== TASK INPUT ==

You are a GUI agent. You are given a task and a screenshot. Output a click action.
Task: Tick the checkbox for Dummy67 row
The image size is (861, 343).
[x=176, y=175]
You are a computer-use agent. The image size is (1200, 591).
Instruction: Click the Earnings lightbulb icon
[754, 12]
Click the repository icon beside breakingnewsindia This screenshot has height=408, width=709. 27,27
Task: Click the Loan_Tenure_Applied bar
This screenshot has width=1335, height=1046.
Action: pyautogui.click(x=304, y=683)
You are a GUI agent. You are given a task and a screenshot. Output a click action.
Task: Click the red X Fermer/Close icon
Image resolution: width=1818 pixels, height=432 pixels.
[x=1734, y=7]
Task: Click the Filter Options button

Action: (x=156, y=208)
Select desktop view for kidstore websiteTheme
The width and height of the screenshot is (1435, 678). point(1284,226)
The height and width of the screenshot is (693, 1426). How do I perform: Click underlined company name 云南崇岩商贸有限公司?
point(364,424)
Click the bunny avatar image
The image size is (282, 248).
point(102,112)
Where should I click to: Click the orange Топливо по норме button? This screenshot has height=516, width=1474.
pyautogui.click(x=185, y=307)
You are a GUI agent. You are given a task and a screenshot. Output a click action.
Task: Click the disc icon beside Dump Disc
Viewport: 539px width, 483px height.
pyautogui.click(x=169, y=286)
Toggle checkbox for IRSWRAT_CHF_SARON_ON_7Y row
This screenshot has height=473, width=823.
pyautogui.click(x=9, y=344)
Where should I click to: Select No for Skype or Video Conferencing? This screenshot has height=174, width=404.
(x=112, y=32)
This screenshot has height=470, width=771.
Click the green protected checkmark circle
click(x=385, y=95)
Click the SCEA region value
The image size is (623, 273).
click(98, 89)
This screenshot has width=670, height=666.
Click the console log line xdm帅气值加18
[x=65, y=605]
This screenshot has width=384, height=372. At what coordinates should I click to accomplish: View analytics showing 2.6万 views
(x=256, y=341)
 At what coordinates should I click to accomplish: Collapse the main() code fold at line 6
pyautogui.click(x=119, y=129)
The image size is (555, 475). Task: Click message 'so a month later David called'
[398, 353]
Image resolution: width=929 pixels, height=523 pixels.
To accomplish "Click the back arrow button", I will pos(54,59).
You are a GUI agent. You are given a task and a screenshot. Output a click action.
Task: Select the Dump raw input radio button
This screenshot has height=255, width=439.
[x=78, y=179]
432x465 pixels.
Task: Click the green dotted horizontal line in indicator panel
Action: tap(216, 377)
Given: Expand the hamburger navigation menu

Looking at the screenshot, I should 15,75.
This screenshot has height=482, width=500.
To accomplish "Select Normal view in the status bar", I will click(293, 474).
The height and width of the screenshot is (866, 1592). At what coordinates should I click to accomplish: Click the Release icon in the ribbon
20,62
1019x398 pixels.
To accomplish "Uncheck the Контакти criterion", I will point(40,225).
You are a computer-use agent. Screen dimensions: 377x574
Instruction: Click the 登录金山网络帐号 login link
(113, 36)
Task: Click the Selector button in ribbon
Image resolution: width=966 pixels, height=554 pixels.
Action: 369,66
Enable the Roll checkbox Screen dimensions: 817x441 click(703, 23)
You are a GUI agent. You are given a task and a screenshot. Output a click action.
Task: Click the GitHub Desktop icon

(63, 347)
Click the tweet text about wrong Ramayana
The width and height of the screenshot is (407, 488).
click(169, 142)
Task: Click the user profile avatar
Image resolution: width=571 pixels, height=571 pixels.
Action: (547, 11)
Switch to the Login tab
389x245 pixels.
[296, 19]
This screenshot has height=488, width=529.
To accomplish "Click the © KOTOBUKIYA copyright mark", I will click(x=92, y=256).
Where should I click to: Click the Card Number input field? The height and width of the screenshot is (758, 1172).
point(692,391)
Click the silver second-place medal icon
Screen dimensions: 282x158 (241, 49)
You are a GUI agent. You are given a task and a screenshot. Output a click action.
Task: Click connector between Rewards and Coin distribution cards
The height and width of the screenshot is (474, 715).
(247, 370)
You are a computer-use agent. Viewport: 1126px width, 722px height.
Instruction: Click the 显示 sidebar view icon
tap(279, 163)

== ACTION ITEM ==
Quote each line above in full, word for word.

== SOLUTION BELOW ==
You are a GUI agent. You are given a task and a screenshot. Output a click action.
Task: Tick the checkbox for Dummy67 row
The image size is (861, 343).
[x=176, y=175]
You are a computer-use agent. The image size is (1200, 591).
Instruction: Click the Earnings lightbulb icon
[754, 12]
Click the repository icon beside breakingnewsindia This screenshot has height=408, width=709. 27,27
Task: Click the Loan_Tenure_Applied bar
This screenshot has width=1335, height=1046.
Action: pyautogui.click(x=304, y=683)
You are a GUI agent. You are given a task and a screenshot. Output a click action.
Task: Click the red X Fermer/Close icon
Image resolution: width=1818 pixels, height=432 pixels.
[x=1734, y=7]
Task: Click the Filter Options button

Action: (x=156, y=208)
Select desktop view for kidstore websiteTheme
The width and height of the screenshot is (1435, 678). point(1284,226)
The height and width of the screenshot is (693, 1426). How do I perform: Click underlined company name 云南崇岩商贸有限公司?
point(364,424)
Click the bunny avatar image
The image size is (282, 248).
point(102,112)
Where should I click to: Click the orange Топливо по норме button? This screenshot has height=516, width=1474.
pyautogui.click(x=185, y=307)
You are a GUI agent. You are given a task and a screenshot. Output a click action.
Task: Click the disc icon beside Dump Disc
Viewport: 539px width, 483px height.
pyautogui.click(x=169, y=286)
Toggle checkbox for IRSWRAT_CHF_SARON_ON_7Y row
This screenshot has height=473, width=823.
pyautogui.click(x=9, y=344)
Where should I click to: Select No for Skype or Video Conferencing? This screenshot has height=174, width=404.
(x=112, y=32)
This screenshot has height=470, width=771.
Click the green protected checkmark circle
click(x=385, y=95)
Click the SCEA region value
The image size is (623, 273).
click(98, 89)
This screenshot has width=670, height=666.
Click the console log line xdm帅气值加18
[x=65, y=605]
This screenshot has width=384, height=372. At what coordinates should I click to accomplish: View analytics showing 2.6万 views
(x=256, y=341)
 At what coordinates should I click to accomplish: Collapse the main() code fold at line 6
pyautogui.click(x=119, y=129)
The image size is (555, 475). Task: Click message 'so a month later David called'
[398, 353]
Image resolution: width=929 pixels, height=523 pixels.
To accomplish "Click the back arrow button", I will pos(54,59).
You are a GUI agent. You are given a task and a screenshot. Output a click action.
Task: Select the Dump raw input radio button
This screenshot has height=255, width=439.
[x=78, y=179]
432x465 pixels.
Task: Click the green dotted horizontal line in indicator panel
Action: tap(216, 377)
Given: Expand the hamburger navigation menu

Looking at the screenshot, I should 15,75.
This screenshot has height=482, width=500.
To accomplish "Select Normal view in the status bar", I will click(293, 474).
The height and width of the screenshot is (866, 1592). At what coordinates should I click to accomplish: Click the Release icon in the ribbon
20,62
1019x398 pixels.
To accomplish "Uncheck the Контакти criterion", I will point(40,225).
You are a computer-use agent. Screen dimensions: 377x574
Instruction: Click the 登录金山网络帐号 login link
(113, 36)
Task: Click the Selector button in ribbon
Image resolution: width=966 pixels, height=554 pixels.
Action: 369,66
Enable the Roll checkbox Screen dimensions: 817x441 click(703, 23)
You are a GUI agent. You are given a task and a screenshot. Output a click action.
Task: Click the GitHub Desktop icon

(63, 347)
Click the tweet text about wrong Ramayana
The width and height of the screenshot is (407, 488).
click(169, 142)
Task: Click the user profile avatar
Image resolution: width=571 pixels, height=571 pixels.
Action: (547, 11)
Switch to the Login tab
389x245 pixels.
[296, 19]
This screenshot has height=488, width=529.
To accomplish "Click the © KOTOBUKIYA copyright mark", I will click(x=92, y=256).
Where should I click to: Click the Card Number input field? The height and width of the screenshot is (758, 1172).
point(692,391)
Click the silver second-place medal icon
Screen dimensions: 282x158 (241, 49)
You are a GUI agent. You are given a task and a screenshot. Output a click action.
Task: Click connector between Rewards and Coin distribution cards
The height and width of the screenshot is (474, 715).
(247, 370)
You are a computer-use agent. Viewport: 1126px width, 722px height.
Instruction: Click the 显示 sidebar view icon
tap(279, 163)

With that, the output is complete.